A seed can hold so much potential. One thing about a seed though is that it is never known what is inside until it is planted and nurtured.
The same can be said for a child’s imagination; it has to be cultivated and grown.
For the students in Karmen Butler’s English Language Learner (ELL) class, the past month has been filled with unlocking the potential within their minds by using a pumpkin seed.
“Each month this year we have a different theme,” Butler said. “Last month and this month we concentrated on science, next month it will be social studies so we can tie in some fun activities for Veterans Day and Thanksgiving.”
Thanksgiving brings the students back to pumpkin seeds.
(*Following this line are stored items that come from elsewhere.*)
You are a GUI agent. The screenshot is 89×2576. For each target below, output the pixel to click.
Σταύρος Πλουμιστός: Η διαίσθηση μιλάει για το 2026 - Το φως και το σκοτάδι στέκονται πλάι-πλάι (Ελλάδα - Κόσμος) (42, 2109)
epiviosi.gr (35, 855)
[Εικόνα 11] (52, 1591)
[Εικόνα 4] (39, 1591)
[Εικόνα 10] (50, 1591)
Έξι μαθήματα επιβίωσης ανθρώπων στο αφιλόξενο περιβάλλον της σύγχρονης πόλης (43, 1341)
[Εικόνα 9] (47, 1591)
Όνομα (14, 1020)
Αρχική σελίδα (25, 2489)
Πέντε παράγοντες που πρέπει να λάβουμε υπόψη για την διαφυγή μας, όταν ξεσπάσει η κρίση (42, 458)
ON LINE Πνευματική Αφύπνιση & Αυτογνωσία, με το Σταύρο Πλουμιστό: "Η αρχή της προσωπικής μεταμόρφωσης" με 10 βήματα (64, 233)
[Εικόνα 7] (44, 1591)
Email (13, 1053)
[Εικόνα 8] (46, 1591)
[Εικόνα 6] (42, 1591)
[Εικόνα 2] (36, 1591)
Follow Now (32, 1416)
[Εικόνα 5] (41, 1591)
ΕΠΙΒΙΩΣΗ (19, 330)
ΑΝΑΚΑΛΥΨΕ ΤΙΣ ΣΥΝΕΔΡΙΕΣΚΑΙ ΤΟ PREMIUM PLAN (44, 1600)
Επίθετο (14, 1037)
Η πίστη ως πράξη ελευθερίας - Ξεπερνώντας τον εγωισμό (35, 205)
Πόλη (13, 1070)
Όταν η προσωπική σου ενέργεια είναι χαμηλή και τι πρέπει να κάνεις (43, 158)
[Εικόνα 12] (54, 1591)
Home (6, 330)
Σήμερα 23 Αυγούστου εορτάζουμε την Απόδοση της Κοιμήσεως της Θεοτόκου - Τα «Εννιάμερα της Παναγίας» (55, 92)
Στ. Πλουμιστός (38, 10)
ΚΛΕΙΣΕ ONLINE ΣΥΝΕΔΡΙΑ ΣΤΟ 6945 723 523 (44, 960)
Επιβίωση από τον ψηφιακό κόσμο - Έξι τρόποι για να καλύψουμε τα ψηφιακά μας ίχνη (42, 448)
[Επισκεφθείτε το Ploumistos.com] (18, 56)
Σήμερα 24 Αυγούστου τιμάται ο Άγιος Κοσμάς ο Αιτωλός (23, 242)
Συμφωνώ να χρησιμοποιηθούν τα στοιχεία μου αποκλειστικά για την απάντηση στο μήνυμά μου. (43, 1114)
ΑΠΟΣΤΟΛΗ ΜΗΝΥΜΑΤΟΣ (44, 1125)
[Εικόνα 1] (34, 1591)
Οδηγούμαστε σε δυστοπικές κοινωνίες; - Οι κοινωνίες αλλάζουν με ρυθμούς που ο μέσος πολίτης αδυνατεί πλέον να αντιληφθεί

They learned about the parts of a seed and plants and the life cycle of a pumpkin.
“We cut a pumpkin and looked inside and studied how everything looked both inside and out,” Butler said. “One of their assignments was to use their five senses and the use of adjectives to describe the pumpkin.”
“I thought it was really sticky and gooey and gross,” first-grader Mark Slivinskiy said. “It’s really gross so when I’m at home my mom does it.”
The four boys who were in Butler’s class Thursday afternoon may have thought the inside of a pumpkin was gross until they tried their hand at making a pumpkin pie.
“We work with the students to get them to understand the importance of following directions, and also how to use sequencing words like first and next and last,” Butler said. “I found a recipe called ‘Pumpkin Pie in a Bag’
“It doesn’t require any baking and so I thought it would be a fun activity for them to try,” she added. “We did the activity in my classes earlier in the week but because I have so many students, they actually couldn’t do many of the steps; I had to show them how it would be done, but today the boys are going to do it on their own.”
Butler carefully watched as the students measured the ingredients and followed the directions to make their own miniature pumpkin pies.
They had to tell her what they were doing each step of the way while she wrote their steps down on a large poster board for the students to see.
“We try to do fun, creative content and learning activities with the students each Friday,” Butler said. “By teaching them with hands-on activities or ones where they watch something happen, they tend to remember things better and retain more.”